The harrowing tale of a Czech concert pianist’s survival at the Theresienstadt concentration camp.
At 108 years old in 2011, Alice Herz-Sommer is the world’s oldest living Holocaust survivor, residing in Jerusalem since the Communist regime forced her from her Prague home in 1949. In this novelistic reconstruction of her life by her friend Piechocki and journalist Müller (Anne Frank: The Biography, 1998, etc.), Herz-Sommer is portrayed as the stronger-willed of twin girls born to a mismatched German-speaking Jewish couple in Prague in 1903. From a young age she was determined to master the piano. Her older sister included her twin sisters in visits with other German-speaking Jewish friends who formed the intellectual literary Prague Circle—e.g., Max Brod, Oskar Baum and Franz Kafka. A student at the German Academy of Music after World War I, Herz became a notable concert pianist and teacher, married businessman Leopold Sommer and had a son, Stephan, by the time the Nazis marched into Prague in 1939. While many of her family emigrated to Palestine, the Sommers remained in Prague, only to see their lives drained bit by bit.
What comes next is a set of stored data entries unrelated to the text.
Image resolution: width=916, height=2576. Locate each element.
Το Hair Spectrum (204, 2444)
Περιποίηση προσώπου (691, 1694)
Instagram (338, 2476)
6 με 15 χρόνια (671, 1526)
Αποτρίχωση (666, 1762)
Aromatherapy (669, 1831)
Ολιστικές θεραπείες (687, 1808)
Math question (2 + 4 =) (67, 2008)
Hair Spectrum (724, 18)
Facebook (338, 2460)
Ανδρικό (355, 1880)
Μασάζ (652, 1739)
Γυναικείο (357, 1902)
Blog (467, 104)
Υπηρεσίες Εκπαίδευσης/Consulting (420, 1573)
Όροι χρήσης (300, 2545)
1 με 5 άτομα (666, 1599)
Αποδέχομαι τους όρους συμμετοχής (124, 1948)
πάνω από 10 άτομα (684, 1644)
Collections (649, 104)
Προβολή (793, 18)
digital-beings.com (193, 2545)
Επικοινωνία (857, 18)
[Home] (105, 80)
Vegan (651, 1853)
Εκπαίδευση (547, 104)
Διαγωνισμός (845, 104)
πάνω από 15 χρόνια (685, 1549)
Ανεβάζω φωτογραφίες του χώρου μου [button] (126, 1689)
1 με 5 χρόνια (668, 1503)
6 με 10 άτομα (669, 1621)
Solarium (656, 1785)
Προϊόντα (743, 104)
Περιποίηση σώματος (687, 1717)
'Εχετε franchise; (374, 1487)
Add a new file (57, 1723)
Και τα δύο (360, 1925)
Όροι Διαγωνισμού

First, Herz’s elderly mother was deported to Theresienstadt, after which she taught herself the Chopin Etudes out of despair; then the Sommers were deported as well in 1943. At the camp, Alice became a sought-after pianist for the many musical productions organized by the Free Time Organization, while Stephan was enlisted in children’s choruses. Herz would often play the Chopin Etudes in concerts for the inmates, while Stephan acted in the SS propaganda film made to show the world what a “ghetto paradise” the camp was. Meanwhile, transports continued, Leopold was deported to Auschwitz and Theresienstadt was rumored to be evacuated. However, Alice was allowed to stay, giving her last concert at the camp in 1945.
A miraculous journey of mother and son for whom music provided strength and nourishment.